The PCI Express specification was also released in July 2002. PCI Express defines a packetized protocol and a load/store architecture. Its layered architecture enables attachment to copper, optical, or emerging physical signaling media. It can be used for chip-to-chip and add-in card applications to provide connectivity for adapter cards, as a graphics I/O attach point for increased graphics bandwidth, and as an attach point to other interconnects such as InfiniBand.

PCI Express is a fully serial interconnect with links that use multiple, point-to-point connections called lanes. Its initial speed of 2.5Gb/s per direction provides two unidirectional 200MB/s communication channels that represent roughly three times the speed of classic PCI. By adding more lanes, bandwidth can be easily scaled.

PCI Express is designed with long-term scalability in mind. Key features include the following:

• Higher bandwidth per pin

• Low overhead

• Low latency

• Embedded clock architecture

Embedded clock timing and differential signaling enables PCI Express performance to scale to the limits of copper signaling, which are expected to be in the 10 to 15Gb/s range for high-volume copper technology.

The embedded clock architecture requires fewer pins than parallel architectures, which simplifies routing. This helps minimize costs and allows wider flexibility for component, motherboard, adapter, and system design. Fewer signals also means that systems can be designed using less board space and smaller connectors, which, in turn, supports smaller and more innovative form factors.

PCI Express is compatible with the current PCI software environment. PCI Express eventually might replace PCI, but InfiniBand architecture and PCI Express will be able to coexist because the primary focus of each is complementary:

• The focus of the InfiniBand architecture is on shared I/O in a multicomputer environment using a robust message-passing architecture.

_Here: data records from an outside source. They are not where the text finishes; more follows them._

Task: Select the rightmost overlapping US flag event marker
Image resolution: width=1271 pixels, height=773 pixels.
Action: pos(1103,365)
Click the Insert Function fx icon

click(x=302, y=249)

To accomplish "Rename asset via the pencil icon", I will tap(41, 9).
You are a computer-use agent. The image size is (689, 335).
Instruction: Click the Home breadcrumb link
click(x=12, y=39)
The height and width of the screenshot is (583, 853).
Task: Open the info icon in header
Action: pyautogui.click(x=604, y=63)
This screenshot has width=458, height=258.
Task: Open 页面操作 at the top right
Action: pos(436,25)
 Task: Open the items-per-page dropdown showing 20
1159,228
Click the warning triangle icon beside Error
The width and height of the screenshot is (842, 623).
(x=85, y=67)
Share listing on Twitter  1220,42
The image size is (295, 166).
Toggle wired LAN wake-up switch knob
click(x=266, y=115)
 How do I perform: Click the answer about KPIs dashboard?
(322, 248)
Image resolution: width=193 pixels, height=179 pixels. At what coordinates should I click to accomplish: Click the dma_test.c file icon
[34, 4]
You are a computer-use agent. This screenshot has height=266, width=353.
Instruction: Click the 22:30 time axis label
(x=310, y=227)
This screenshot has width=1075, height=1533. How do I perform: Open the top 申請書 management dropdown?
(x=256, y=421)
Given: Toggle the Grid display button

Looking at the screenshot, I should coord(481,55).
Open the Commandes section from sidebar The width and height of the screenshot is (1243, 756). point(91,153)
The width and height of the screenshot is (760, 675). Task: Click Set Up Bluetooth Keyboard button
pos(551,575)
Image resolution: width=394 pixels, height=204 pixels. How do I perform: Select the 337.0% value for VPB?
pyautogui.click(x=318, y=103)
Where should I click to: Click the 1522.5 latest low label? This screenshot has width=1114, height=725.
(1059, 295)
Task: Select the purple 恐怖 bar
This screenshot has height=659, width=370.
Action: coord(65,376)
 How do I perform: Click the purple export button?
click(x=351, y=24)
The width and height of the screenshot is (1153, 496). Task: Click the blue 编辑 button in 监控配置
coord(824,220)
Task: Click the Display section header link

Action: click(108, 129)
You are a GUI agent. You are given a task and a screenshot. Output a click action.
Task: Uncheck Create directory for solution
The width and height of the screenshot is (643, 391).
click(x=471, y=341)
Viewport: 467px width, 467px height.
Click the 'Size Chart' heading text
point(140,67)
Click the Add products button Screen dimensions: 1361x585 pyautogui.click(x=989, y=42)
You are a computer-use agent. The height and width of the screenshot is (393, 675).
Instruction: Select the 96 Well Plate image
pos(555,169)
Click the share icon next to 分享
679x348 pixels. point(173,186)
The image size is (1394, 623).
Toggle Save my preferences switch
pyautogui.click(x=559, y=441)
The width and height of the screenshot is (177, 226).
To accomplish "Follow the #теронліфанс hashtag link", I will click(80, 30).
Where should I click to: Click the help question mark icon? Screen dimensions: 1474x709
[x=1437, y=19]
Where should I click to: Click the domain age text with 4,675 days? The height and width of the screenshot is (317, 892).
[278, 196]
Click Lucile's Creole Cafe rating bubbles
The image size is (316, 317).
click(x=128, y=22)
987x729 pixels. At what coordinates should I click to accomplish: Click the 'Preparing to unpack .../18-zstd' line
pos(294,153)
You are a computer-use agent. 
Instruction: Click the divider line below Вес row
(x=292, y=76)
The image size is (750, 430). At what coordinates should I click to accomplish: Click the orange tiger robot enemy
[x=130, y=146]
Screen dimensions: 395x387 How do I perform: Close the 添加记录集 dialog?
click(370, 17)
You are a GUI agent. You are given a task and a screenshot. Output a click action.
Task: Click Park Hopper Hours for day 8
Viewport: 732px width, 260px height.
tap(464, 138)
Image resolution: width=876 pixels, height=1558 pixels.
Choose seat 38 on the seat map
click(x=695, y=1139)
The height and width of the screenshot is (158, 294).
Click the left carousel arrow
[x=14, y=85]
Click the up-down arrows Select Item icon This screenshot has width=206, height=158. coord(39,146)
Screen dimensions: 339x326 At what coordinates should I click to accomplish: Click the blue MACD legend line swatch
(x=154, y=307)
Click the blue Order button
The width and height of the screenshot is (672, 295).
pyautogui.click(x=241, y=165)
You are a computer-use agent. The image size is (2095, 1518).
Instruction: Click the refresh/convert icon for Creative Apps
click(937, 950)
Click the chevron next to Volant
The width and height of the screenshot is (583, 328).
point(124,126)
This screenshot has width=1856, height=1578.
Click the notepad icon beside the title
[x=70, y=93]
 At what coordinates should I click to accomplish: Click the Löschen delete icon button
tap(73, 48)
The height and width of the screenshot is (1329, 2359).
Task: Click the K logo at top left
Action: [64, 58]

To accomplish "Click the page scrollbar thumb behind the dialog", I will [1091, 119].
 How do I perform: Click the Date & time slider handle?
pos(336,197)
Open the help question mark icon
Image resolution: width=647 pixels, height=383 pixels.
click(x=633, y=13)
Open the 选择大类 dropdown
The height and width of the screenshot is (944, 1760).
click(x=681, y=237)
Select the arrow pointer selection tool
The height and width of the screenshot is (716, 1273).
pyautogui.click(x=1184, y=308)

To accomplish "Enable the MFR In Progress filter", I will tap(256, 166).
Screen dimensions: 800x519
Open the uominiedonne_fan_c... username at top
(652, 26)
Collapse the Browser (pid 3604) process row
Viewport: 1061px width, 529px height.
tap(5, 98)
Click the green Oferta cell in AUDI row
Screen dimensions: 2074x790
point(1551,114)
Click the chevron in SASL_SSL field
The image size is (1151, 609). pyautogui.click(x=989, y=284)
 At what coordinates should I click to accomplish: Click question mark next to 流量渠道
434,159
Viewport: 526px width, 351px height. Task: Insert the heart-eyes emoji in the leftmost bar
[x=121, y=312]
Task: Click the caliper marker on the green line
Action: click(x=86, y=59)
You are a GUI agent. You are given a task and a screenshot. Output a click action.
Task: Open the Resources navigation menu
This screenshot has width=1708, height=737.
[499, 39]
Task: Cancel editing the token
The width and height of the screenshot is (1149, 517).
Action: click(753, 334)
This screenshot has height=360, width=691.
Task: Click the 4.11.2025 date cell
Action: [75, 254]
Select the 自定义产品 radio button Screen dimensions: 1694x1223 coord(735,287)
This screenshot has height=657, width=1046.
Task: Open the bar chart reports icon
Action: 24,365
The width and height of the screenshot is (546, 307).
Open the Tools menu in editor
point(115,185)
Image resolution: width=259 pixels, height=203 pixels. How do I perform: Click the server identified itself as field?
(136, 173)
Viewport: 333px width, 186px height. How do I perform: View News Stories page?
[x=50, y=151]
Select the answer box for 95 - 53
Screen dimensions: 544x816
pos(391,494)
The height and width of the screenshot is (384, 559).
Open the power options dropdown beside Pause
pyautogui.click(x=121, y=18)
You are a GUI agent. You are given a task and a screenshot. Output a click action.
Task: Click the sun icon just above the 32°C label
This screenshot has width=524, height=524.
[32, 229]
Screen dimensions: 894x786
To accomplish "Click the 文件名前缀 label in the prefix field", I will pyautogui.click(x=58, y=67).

• The focus of PCI Express is cost-effective local I/O, using a load/store architecture.

PCI Express is building on the electrical layer and silicon building blocks of the InfiniBand architecture. This is a key enabler toward future convergence of the two I/O architectures.

I/O requirements will be driven beyond the current capabilities and cost-effective scalability potential of the PCI bus by technology advances, including the following:

• Processor speeds in excess of 10GHz

• Faster memory speeds

• Higher-speed graphics

• 1Gb and 10Gb LANs

PCI Express is important to developers because it creates a high-performance, highly scalable, general-purpose I/O architecture. Additionally, it will be designed to serve as a long-term, general-purpose I/O interconnect to meet the requirements of desktop, mobile, server, communications, embedded, and other emerging and future applications.